• _YOUR INSTRUCTIONS_
Gather the lines below that include the string "height", copying each in full.

*** Opening of EXERCISE DATA ***

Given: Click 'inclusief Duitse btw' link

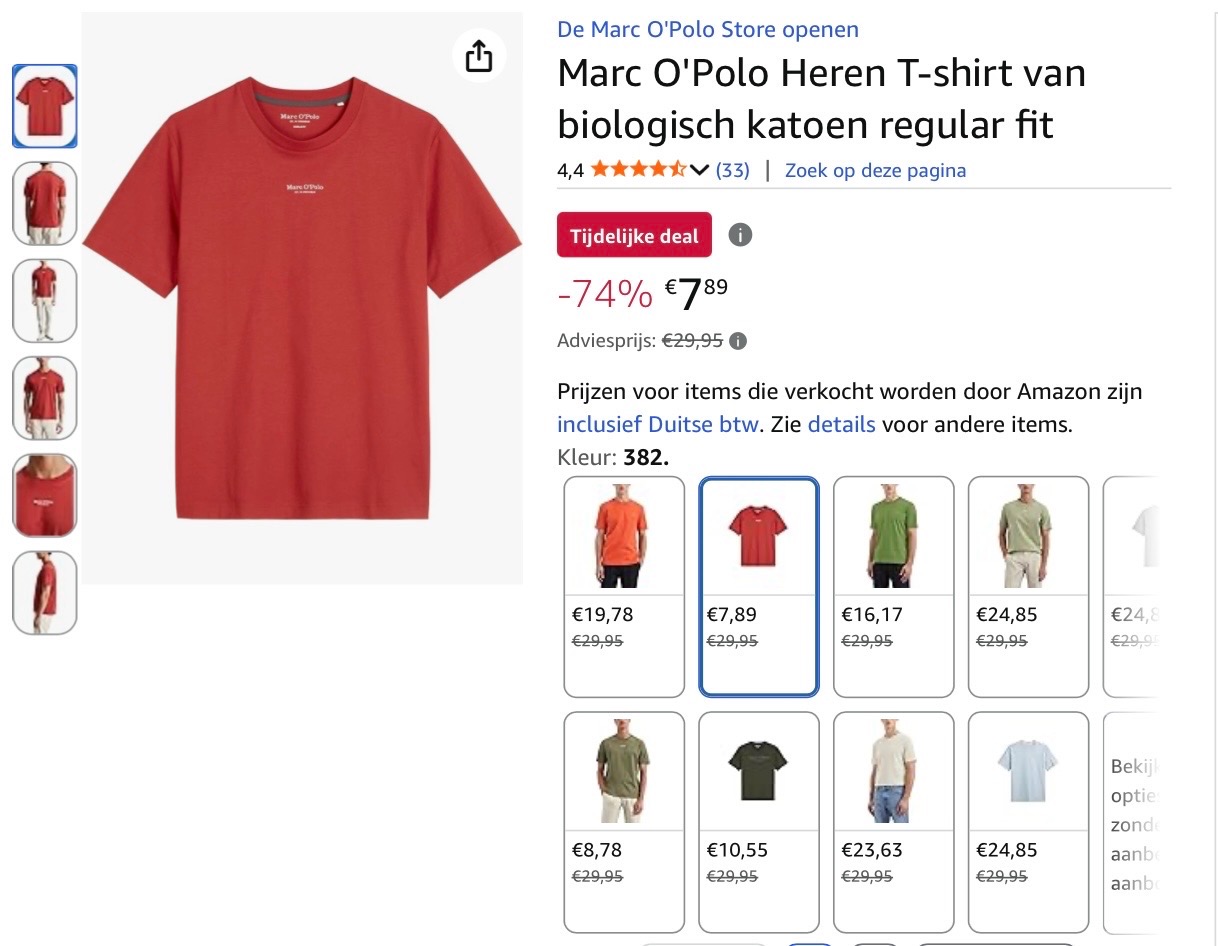Looking at the screenshot, I should point(658,424).
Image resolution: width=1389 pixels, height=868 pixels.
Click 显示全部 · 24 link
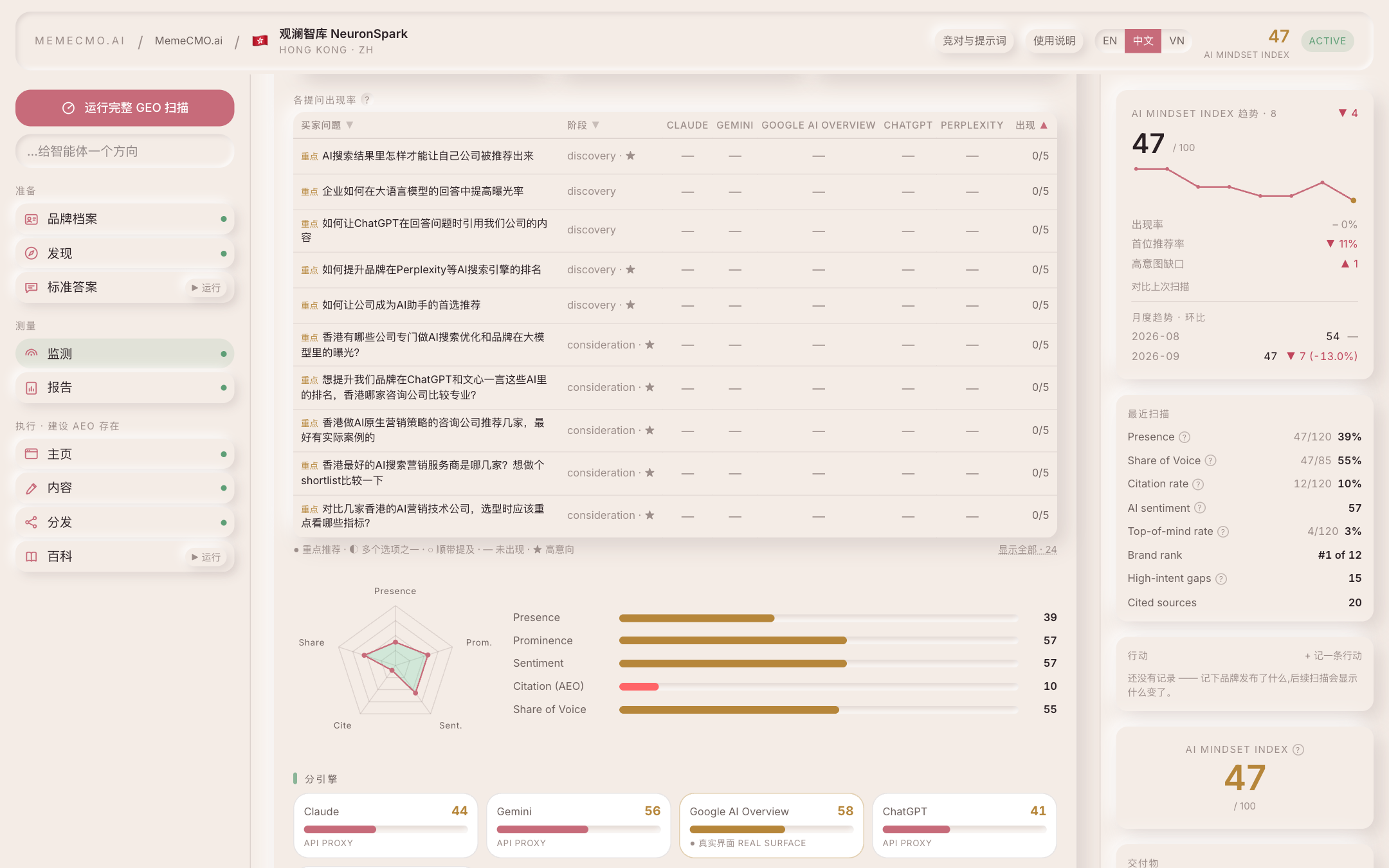pos(1028,550)
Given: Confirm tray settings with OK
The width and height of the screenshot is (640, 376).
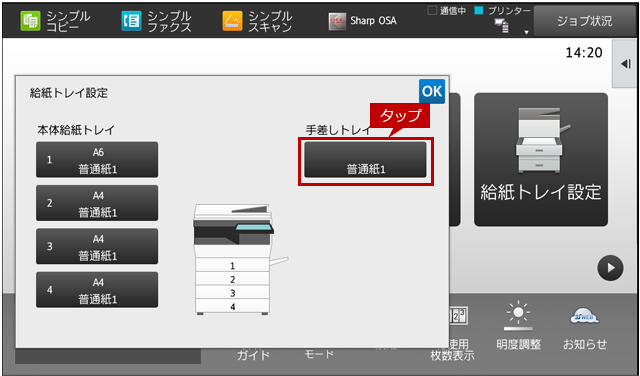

*** Close of EXERCISE DATA ***

• _SOLUTION TO THE PROBLEM_
Image resolution: width=1389 pixels, height=868 pixels.
The width and height of the screenshot is (640, 376).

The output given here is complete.